▶ TASK TO COMPLETE
From the data below, return the exact lines starting at the line containing "Where should I click to: Select 남" and ending at the line containing "Task: Open Control Panel hammer icon", both included, and nothing else.

-- WORKING DATA follows --

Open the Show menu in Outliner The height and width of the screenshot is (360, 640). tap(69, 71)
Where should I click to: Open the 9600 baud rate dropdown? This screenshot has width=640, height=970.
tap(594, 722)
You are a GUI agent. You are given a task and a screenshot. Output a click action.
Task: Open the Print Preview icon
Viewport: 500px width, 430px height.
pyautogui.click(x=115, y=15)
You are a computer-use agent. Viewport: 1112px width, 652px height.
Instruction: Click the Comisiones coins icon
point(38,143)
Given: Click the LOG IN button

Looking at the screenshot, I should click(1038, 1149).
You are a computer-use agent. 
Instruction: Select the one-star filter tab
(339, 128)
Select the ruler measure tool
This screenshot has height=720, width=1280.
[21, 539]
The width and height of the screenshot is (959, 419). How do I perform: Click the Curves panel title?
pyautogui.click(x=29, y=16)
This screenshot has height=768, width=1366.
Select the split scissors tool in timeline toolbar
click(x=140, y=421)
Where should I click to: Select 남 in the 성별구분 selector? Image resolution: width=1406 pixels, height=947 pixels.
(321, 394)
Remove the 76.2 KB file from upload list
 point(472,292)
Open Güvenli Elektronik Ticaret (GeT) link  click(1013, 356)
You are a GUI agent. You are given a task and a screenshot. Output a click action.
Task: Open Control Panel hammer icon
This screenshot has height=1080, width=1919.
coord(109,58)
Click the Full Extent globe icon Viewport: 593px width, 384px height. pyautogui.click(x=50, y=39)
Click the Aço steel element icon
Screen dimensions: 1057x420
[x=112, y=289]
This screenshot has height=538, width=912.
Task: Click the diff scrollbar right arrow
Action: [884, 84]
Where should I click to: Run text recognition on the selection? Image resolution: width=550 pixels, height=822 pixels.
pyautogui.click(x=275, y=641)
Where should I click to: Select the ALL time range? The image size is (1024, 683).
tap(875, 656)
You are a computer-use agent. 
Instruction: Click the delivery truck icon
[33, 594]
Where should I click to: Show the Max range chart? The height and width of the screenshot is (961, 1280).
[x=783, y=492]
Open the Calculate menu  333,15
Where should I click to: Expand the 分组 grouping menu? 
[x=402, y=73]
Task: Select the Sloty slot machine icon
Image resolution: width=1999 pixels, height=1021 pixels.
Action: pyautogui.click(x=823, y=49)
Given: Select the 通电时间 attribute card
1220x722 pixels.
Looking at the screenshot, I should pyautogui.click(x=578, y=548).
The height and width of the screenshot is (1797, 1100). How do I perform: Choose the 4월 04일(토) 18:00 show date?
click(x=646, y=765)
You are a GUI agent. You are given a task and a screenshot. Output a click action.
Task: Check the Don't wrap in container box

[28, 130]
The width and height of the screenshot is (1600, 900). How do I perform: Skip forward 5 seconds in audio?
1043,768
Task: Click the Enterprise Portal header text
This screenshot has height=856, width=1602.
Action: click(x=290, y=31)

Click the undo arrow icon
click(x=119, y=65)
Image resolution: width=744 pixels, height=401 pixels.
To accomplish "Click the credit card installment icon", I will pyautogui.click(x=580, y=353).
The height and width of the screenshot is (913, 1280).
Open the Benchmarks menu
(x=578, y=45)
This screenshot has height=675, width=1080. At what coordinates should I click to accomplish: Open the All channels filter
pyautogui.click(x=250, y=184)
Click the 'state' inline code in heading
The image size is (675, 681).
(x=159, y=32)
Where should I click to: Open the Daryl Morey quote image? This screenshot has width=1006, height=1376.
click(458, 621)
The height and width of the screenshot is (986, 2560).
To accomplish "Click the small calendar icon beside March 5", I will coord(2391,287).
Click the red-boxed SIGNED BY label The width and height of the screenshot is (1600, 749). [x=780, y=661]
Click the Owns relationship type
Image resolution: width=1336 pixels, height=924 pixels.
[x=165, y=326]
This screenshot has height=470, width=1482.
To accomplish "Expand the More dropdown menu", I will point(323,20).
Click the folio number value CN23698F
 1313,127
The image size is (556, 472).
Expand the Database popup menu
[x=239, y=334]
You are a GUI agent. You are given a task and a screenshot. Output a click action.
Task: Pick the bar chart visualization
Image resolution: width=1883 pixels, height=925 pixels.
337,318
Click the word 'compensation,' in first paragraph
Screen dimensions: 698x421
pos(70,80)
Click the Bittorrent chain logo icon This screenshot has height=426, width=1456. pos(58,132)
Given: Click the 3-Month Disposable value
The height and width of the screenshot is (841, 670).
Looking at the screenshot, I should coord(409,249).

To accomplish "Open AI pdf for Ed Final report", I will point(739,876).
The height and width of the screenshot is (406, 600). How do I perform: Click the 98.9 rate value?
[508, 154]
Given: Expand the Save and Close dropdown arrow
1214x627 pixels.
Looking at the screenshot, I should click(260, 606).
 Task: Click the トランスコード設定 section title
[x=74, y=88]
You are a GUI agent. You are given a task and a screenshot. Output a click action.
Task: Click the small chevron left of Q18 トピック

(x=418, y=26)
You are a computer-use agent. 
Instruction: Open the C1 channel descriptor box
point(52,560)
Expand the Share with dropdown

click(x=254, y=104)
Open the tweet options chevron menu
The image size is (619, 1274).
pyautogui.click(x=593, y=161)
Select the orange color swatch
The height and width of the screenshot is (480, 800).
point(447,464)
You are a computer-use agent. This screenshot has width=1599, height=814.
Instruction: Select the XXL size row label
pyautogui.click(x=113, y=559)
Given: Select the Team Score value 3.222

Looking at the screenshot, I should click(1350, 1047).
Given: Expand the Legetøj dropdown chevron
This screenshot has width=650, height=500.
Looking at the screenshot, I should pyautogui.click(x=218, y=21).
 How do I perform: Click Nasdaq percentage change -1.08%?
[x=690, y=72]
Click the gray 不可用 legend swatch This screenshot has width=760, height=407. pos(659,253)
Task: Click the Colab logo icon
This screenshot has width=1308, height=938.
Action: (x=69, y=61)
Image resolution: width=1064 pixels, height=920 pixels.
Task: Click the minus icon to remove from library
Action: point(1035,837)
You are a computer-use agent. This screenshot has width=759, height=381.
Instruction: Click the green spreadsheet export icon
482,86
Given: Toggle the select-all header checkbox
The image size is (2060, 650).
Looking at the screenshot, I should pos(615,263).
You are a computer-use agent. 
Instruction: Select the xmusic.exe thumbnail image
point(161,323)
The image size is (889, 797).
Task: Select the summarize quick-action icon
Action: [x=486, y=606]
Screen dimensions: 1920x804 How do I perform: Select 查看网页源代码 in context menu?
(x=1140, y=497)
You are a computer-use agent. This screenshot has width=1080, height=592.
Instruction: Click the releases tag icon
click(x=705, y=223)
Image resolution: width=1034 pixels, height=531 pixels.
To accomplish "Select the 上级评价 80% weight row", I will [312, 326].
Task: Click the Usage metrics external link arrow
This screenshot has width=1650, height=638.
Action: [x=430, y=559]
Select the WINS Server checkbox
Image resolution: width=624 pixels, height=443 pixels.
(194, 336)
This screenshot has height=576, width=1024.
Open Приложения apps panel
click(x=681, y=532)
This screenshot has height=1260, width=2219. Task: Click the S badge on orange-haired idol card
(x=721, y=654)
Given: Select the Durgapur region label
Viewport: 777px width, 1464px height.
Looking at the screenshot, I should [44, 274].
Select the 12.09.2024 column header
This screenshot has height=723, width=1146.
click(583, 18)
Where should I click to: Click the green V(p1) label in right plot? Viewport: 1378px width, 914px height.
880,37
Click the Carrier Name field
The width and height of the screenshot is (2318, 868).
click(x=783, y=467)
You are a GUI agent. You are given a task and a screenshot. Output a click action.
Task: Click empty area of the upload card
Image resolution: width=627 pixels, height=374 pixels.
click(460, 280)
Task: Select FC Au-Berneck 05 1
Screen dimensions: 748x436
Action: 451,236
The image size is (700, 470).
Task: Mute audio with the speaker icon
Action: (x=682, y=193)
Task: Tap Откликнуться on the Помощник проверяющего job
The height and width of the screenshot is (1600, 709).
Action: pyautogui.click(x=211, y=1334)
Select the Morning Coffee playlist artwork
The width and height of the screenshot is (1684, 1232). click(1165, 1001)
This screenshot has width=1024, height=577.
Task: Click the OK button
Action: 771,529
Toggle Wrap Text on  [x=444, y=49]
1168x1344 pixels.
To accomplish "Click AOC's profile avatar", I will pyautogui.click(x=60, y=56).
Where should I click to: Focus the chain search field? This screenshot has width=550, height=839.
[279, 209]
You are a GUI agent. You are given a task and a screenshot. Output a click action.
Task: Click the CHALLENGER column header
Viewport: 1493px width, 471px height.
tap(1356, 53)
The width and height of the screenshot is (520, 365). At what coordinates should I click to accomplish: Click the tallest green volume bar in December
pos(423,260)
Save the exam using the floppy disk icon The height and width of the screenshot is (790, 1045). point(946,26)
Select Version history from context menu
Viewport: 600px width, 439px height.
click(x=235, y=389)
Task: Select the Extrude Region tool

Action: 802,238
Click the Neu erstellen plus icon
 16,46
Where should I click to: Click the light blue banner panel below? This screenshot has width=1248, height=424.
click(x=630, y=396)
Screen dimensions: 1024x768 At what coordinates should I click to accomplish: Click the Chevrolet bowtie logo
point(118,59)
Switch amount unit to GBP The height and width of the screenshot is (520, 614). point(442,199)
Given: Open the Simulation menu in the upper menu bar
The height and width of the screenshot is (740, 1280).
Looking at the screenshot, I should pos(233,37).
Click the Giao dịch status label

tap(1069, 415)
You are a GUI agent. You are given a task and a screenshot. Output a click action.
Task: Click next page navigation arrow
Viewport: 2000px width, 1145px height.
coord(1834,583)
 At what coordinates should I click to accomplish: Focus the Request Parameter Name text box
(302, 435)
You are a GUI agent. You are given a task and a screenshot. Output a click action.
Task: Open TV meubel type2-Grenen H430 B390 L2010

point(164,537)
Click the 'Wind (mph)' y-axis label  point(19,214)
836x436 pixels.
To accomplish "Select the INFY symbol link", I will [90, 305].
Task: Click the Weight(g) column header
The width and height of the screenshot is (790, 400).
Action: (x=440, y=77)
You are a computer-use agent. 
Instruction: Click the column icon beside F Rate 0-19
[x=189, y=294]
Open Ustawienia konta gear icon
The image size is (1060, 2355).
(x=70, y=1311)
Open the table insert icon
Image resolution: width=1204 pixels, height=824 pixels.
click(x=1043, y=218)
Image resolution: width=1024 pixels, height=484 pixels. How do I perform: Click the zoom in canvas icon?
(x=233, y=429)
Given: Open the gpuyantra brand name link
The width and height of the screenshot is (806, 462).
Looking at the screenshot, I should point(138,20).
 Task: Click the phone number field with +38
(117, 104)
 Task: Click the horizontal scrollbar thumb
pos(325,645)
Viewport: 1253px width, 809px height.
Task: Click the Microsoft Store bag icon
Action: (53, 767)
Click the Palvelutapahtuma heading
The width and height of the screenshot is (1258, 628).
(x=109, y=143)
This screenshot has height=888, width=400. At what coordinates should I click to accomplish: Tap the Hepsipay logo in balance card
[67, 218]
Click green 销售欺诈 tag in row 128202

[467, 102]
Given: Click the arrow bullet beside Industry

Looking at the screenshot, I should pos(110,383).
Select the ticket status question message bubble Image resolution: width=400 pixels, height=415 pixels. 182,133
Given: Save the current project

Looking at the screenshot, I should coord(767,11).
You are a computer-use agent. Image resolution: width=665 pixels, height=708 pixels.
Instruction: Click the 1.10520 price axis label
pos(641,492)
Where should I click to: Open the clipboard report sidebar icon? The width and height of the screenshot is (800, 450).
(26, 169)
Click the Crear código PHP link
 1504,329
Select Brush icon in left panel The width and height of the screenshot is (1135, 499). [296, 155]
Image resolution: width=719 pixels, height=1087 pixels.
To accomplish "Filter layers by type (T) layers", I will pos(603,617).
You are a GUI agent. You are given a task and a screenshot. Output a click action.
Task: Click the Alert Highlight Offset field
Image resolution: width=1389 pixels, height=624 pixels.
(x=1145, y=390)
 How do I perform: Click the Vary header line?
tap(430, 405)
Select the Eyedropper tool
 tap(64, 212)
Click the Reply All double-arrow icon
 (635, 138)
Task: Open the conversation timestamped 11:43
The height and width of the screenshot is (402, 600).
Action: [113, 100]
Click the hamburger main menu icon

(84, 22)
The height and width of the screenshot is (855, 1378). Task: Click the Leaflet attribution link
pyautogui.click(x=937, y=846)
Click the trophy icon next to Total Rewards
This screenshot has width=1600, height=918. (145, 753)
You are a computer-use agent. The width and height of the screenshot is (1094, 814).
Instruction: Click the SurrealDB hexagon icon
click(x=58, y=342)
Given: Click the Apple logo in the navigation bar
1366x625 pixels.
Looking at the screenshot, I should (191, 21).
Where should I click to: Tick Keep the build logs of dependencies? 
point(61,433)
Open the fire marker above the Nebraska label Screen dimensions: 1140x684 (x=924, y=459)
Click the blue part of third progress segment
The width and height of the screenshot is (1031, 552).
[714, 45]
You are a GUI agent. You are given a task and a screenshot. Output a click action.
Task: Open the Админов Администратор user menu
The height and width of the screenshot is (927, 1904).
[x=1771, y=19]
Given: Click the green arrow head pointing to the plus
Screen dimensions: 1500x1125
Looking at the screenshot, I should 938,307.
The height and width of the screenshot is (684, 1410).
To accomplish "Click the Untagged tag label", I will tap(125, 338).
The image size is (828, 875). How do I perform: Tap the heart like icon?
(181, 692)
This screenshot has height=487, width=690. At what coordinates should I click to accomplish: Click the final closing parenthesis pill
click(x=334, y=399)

-- WORKING DATA concluded --

▶ SOLUTION FOR THIS TASK
Where should I click to: Select 남 in the 성별구분 selector? Image resolution: width=1406 pixels, height=947 pixels.
(321, 394)
Remove the 76.2 KB file from upload list
 point(472,292)
Open Güvenli Elektronik Ticaret (GeT) link  click(1013, 356)
You are a GUI agent. You are given a task and a screenshot. Output a click action.
Task: Open Control Panel hammer icon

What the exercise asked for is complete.